Menteri Koordinator Bidang Perekonomian Airlangga Hartarto mengatakan bahwa target produksi 1 juta barel minyak merupakan cita-cita bersama. Hal tersebut juga sudah dibahas cukup lama.
“Namun, saat ini produksinya terus menurun,” katanya saat sambutan pada acara 3rd International Convention on Indonesian Upstream Oil and Gas 2022 di Badung, Bali, Kamis (24/11/2022).
Airlangga menjelaskan bahwa Satuan Kerja Khusus Pelaksana Kegiatan Usaha Hulu Minyak dan Gas Bumi (SKK Migas) harus punya terobosan supaya masalah penurunan produksi migas bisa teratasi.
Hal ini bertujuan untuk membuat iklim investasi di sektor migas bisa lebih baik. Sejalan dengan itu, ada upaya untuk mendorong transisi energi yang mengarah kepada energi terbarukan.
“Ini merupakan keniscayaan yang harus dihadapi bersama agar investasi di hulu migas tetap berjalan kondusif. Kebutuhan insentif, baik fiksal maupun nonfiskal, perlu dibahas secara dalam antara pemangku kepetingan,” jelas Airlangga.
Baca Juga
Bukan hanya minyak, Indonesia juga terancam kekurangan pasokan gas.
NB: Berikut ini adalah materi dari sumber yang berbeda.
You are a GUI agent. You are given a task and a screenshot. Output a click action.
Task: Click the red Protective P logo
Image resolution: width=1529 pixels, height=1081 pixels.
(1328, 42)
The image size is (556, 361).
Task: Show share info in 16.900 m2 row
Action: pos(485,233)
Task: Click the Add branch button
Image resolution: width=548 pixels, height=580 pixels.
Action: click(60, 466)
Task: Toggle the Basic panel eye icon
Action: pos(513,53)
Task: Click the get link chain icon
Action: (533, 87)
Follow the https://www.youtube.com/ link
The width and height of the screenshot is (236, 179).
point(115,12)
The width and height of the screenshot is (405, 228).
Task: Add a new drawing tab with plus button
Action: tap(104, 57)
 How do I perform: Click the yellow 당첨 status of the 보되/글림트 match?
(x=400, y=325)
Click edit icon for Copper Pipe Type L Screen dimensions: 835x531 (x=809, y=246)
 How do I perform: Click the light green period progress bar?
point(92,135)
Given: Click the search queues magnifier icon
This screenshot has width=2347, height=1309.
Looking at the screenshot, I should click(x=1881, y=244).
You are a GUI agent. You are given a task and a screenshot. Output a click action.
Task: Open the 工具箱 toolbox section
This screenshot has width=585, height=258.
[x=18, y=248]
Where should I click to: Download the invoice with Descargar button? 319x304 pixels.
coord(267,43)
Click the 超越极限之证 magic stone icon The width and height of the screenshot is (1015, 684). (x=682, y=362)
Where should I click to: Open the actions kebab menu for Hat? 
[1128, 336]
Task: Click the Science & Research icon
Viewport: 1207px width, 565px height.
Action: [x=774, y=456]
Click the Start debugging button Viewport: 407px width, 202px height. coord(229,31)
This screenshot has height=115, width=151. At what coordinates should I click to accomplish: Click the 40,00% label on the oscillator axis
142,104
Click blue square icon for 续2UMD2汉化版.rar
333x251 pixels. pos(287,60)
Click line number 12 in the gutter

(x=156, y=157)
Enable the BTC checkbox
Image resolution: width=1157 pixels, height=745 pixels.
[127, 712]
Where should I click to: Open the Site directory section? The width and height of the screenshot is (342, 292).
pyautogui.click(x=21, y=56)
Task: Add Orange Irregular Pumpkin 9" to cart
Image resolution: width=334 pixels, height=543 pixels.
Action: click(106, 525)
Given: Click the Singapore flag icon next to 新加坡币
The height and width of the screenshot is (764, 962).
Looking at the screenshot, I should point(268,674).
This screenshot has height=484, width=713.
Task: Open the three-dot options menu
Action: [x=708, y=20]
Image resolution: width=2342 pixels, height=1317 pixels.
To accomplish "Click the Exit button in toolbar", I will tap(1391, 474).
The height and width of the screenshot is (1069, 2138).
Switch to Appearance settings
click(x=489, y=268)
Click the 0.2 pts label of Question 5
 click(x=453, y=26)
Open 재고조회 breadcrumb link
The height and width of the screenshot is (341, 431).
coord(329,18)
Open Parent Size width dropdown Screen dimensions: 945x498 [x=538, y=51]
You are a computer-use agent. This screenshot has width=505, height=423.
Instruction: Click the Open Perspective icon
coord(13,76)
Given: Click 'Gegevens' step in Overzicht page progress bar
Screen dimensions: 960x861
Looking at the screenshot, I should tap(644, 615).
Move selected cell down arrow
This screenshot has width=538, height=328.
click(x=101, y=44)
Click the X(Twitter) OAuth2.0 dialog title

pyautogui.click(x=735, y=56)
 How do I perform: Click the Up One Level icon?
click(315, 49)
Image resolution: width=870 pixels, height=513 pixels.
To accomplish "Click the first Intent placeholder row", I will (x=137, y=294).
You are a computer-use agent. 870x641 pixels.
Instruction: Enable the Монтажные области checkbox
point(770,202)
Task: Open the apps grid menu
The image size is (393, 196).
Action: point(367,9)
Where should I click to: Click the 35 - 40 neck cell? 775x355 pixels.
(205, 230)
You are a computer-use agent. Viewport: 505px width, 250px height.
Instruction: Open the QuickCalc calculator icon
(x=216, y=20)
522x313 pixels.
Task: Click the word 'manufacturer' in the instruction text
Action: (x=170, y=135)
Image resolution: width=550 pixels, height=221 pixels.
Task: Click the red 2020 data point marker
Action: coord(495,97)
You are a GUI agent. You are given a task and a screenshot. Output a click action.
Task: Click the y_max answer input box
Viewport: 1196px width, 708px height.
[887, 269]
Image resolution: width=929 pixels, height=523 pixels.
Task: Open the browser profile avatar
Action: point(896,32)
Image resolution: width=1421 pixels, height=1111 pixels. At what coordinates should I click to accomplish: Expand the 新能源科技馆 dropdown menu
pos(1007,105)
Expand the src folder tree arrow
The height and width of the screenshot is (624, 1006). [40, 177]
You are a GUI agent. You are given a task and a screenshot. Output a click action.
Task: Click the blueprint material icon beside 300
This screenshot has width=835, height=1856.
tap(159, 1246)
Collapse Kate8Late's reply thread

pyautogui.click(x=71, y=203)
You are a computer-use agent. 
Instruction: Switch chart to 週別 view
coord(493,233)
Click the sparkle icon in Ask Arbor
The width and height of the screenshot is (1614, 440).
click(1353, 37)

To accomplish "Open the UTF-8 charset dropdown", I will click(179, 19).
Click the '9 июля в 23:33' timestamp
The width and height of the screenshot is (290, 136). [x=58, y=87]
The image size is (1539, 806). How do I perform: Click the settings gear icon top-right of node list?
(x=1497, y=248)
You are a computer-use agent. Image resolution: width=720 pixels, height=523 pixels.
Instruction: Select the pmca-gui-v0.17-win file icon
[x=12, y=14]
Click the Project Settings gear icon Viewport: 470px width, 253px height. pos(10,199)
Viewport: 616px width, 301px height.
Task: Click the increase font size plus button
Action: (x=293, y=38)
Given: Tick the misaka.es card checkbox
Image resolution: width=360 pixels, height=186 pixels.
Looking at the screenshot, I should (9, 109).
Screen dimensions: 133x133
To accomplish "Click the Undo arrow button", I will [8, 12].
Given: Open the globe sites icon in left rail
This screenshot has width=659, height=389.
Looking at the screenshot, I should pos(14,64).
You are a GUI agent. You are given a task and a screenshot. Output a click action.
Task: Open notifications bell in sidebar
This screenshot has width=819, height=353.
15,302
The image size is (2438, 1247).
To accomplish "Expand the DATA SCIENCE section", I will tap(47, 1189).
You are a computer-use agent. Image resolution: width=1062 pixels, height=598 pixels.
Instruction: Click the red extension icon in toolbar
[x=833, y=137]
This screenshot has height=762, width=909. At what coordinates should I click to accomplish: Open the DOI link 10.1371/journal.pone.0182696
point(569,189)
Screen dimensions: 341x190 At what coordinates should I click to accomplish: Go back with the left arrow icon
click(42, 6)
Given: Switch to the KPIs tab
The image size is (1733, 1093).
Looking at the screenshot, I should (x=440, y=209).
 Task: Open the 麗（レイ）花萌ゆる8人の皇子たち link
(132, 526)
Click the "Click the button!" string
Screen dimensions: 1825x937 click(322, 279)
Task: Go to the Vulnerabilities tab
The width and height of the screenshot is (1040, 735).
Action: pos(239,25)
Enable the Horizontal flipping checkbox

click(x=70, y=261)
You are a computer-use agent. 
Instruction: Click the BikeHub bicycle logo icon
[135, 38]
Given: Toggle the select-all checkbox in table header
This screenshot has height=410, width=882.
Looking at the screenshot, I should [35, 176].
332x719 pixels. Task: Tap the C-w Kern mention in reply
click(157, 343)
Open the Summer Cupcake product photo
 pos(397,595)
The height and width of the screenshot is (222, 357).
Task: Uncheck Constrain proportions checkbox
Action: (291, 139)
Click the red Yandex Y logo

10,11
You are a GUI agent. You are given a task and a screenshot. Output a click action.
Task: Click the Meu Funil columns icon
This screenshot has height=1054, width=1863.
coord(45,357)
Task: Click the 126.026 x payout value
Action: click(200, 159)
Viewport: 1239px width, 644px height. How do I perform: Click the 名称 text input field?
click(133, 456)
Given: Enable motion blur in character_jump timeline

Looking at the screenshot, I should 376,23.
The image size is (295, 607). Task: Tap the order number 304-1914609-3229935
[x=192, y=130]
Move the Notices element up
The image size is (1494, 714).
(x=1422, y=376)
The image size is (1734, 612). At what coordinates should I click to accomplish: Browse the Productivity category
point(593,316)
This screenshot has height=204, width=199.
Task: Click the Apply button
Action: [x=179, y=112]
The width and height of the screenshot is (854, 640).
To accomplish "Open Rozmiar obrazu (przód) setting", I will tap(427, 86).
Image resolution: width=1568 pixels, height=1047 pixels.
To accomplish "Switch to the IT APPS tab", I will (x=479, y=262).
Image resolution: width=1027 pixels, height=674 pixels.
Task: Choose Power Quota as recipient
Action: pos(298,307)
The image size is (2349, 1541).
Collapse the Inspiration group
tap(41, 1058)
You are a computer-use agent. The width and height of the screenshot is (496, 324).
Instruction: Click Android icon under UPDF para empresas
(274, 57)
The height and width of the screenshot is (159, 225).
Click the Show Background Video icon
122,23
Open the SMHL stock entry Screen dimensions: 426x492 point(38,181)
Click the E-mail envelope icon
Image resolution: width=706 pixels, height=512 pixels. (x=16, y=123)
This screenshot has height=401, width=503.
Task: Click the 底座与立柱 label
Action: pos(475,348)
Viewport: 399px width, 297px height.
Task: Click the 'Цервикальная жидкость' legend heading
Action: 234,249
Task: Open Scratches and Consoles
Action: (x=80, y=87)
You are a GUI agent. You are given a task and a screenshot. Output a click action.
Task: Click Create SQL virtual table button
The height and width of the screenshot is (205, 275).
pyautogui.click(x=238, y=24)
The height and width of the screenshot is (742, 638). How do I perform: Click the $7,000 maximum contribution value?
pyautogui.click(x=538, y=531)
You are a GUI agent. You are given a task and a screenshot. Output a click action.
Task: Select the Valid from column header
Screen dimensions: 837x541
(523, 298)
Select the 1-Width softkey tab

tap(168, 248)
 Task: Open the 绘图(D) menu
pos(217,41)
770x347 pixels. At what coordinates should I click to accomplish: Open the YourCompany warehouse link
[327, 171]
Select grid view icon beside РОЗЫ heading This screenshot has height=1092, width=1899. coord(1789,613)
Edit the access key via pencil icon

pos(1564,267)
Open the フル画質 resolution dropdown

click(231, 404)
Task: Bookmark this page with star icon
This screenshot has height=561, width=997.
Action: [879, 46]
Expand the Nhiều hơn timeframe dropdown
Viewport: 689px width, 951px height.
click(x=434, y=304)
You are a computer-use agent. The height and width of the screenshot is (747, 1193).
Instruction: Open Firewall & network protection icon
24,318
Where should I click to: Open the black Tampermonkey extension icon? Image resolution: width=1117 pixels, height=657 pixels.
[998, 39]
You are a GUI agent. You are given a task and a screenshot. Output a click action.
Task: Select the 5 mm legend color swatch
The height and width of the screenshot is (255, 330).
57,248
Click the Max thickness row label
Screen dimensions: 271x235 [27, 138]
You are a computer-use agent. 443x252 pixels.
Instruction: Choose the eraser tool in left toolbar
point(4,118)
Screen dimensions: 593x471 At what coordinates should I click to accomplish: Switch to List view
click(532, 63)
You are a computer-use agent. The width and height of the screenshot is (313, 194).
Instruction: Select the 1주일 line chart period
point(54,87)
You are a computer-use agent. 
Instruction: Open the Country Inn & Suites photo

Padahal, negara juga mematok produksi 12 miliar standar kaki kubik per hari (Bscfd) gas pada 2030.
Menteri Koordinator Bidang Kemaritiman dan Investasi Luhut Binsar Pandjaitan mengatakan bahwa data neraca gas nasional dari Kementerian Energi dan Sumber Daya Mineral mencatat Indonesia akan kekurangan pasokan gas untuk kebutuhan domestik.
Akibatnya, Tanah Air akan mengalami defisit dalam waktu dekat. Hal tersebut membuat impor tidak bisa dihindari pada 2026.
“Sementara cadangan nasional masih tersedia tetapi tidak dapat diproduksi,” katanya di acara yang sama kemarin, Rabu (23/11/2022).
Luhut menjelaskan bahwa saat ini ada banyak penemuan cadangan gas. Akan tetapi, dibutuhkan perencanaan infrastruktur yang tepat agar dapat menghubungkan lokasi produksi dengan konsumen gas alam potensial.
Tujuannya adalah memastikan bahwa permintaan dapat dipenuhi secara efisien dengan pasokan yang tersedia.
“Ini membutuhkan desain yang komprehensif dan terintegrasi dalam perencanaan dan pengembangan infrastruktur gas nasional yang memastikan keseimbangan optimal untuk penawaran dan permintaan,” jelasnya.